Work to be completed. Write out the data word for word and omit every picture.

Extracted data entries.

-*-*-

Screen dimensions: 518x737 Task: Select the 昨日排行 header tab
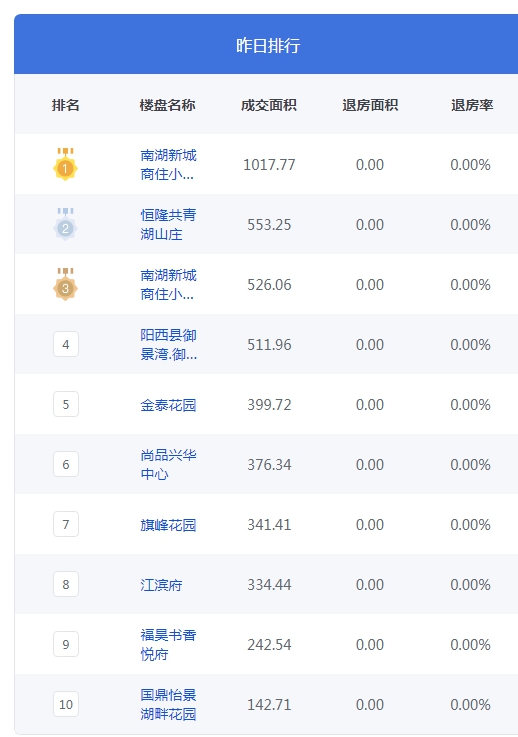[x=268, y=45]
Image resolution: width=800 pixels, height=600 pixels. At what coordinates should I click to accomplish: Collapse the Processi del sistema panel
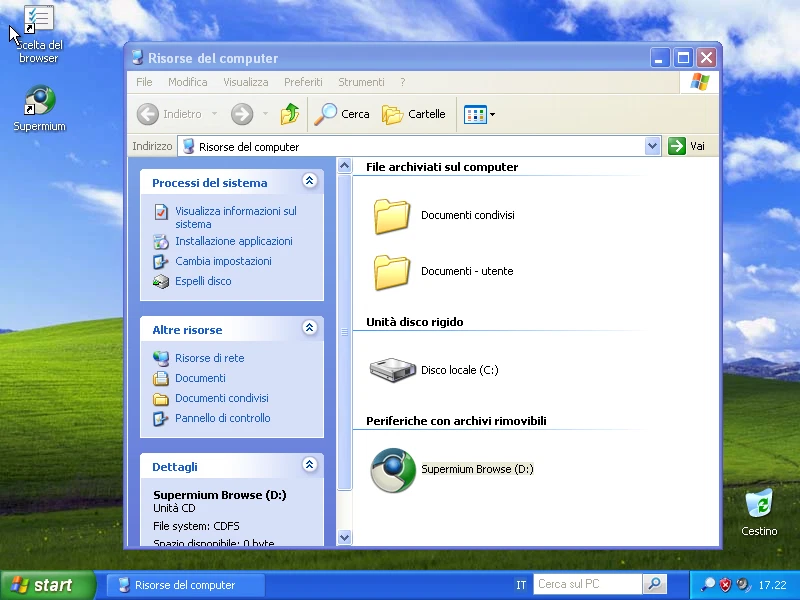click(x=310, y=182)
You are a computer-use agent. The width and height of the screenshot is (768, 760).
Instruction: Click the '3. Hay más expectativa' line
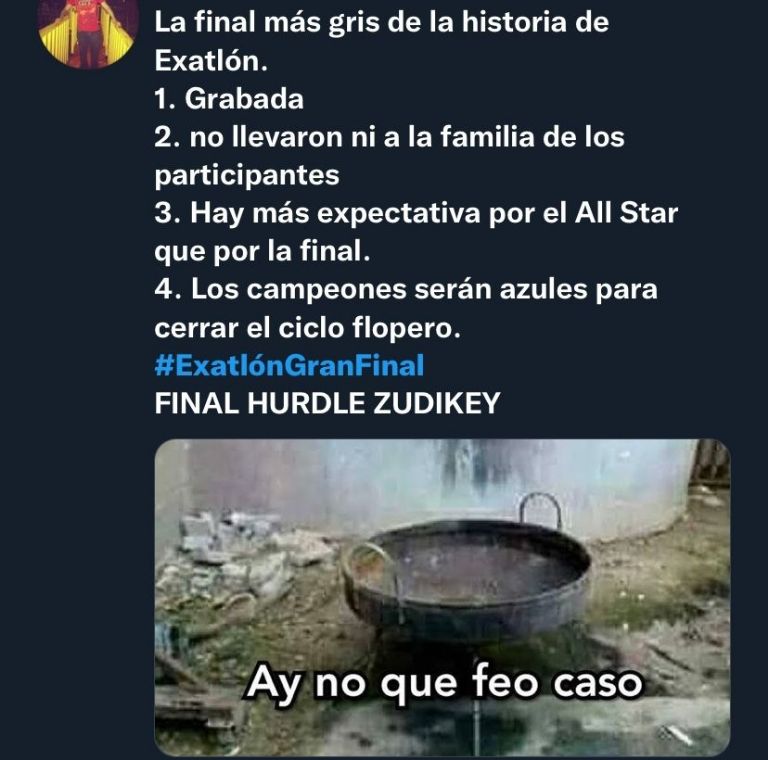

-*-*-

Finished exercise.
Screen dimensions: 518x737 Task: Select the 昨日排行 header tab
[x=268, y=45]
Image resolution: width=800 pixels, height=600 pixels. At what coordinates should I click to accomplish: Collapse the Processi del sistema panel
click(x=310, y=182)
You are a computer-use agent. The width and height of the screenshot is (768, 760).
Instruction: Click the '3. Hay más expectativa' line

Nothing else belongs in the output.